# Demo

This notebook demonstrates how to process a Maltese text to perform transliteration and/or translation

In [1]:
import requests

text = "Il-karozza Porsche tal-2022 għandha speed fenomenali!"

tokens = requests.get("https://mlrs.research.um.edu.mt/tools/mlrsapi/tokenise", params={"text": text}).json()["result"]
tokens

['Il-',
 'karozza',
 'Porsche',
 'tal-',
 '2022',
 'għandha',
 'speed',
 'fenomenali',
 '!']

## Transliteration

In [2]:
from transliterate import transliterate_sequence
import token_rankers

token_mappings = ["token_mappings/small_closed_class.map", "token_mappings/additional_closed_class.map"]
token_rankers = [
    token_rankers.WordModelScoreRanker("../models/aggregated_country/lm/word/tn-maghreb.arpa"),
    token_rankers.CharacterModelScoreRanker("../models/aggregated_country/lm/char/tn-maghreb.arpa"),
]
transliteration = transliterate_sequence(tokens, token_mappings, token_rankers)
transliteration

None of PyTorch, TensorFlow >= 2.0, or Flax have been found.
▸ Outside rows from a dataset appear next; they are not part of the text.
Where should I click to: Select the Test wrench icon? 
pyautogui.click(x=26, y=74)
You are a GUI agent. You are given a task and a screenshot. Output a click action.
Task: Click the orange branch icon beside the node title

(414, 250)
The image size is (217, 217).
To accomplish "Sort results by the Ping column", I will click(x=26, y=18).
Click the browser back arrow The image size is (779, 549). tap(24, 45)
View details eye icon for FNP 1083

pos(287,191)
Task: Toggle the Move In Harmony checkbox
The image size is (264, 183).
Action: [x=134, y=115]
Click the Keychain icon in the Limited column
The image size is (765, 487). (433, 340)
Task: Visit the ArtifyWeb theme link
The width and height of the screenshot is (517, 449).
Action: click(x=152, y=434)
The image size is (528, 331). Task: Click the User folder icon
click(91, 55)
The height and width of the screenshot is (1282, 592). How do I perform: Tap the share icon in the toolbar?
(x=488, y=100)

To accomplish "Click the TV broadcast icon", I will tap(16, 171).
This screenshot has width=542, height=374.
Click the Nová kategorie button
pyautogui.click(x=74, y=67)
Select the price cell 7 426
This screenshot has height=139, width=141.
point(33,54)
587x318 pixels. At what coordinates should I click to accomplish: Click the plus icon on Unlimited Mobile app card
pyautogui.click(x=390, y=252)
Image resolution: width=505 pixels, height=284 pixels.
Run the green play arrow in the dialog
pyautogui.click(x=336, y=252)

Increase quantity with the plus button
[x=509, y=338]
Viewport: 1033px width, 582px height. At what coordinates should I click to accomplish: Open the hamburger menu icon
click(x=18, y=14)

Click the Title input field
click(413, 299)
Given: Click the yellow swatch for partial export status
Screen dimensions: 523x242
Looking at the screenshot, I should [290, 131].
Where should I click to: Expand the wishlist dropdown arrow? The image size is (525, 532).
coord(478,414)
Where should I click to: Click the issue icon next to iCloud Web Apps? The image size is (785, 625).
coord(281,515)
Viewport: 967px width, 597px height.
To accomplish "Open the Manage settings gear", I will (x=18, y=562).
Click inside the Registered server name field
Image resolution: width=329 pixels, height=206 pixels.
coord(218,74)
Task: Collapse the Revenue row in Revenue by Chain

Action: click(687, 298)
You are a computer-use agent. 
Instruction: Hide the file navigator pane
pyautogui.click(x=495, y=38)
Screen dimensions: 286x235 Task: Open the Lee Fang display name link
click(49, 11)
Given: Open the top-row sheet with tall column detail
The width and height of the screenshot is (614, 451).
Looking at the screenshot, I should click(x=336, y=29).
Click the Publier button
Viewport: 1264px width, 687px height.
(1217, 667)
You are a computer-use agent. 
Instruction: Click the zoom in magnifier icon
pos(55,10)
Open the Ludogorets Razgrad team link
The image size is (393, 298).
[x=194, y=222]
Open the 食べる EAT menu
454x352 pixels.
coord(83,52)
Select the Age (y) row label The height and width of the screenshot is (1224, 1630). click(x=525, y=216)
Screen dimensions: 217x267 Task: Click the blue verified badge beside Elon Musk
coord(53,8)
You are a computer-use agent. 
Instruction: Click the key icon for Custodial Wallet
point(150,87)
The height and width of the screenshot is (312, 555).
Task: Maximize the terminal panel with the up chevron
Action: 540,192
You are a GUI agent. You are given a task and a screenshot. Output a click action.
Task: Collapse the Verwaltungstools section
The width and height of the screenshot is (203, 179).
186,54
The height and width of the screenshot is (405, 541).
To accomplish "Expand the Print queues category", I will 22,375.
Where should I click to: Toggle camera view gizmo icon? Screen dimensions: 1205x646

Models won't be available and only tokenizers, configuration and file/data utilities can be used.
Loading the LM will be faster if you build a binary file.
Reading /mnt/c/Users/Kurt/Repositories/external/malti_arabi_fst/models/aggregated_country/lm/word/tn-maghreb.arpa
----5---10---15---20---25---30---35---40---45---50---55---60---65---70---75---80---85---90---95--100
****************************************************************************************************
Loading the LM will be faster if you build a binary file.
Reading /mnt/c/Users/Kurt/Repositories/external/malti_arabi_fst/models/aggregated_country/lm/char/tn-maghreb.arpa
----5---10---15---20---25---30---35---40---45---50---55---60---65---70---75---80---85---90---95--100
****************************************************************************************************


['ال', 'كردزة', 'برسكهي', 'تاع ال', '٢٠٢٢', 'عندها', 'صباد', 'فنمنلي', '!']

## Translation

In [3]:
from translate import translate_token

translation_ar = [translate_token(token, "mt-ar") for token in tokens]
translation_ar

['ال', 'ترام', 'بورشه', 'ل', '2022', 'هو', 'سرعة', 'هائل', '!']

In [4]:
translation_it = [translate_token(token, "mt-it") for token in tokens]
translation_it

['IL', 'tram', 'Porsche', 'Di', '2022', 'Esso', 'velocità', 'fenomenale', '!']

In [5]:
translation_en = [translate_token(token, "mt-en") for token in tokens]
translation_en

['The', 'streetcar', 'Porsche', 'of', '2022', 'it', 'speed', 'phenomenal', '!']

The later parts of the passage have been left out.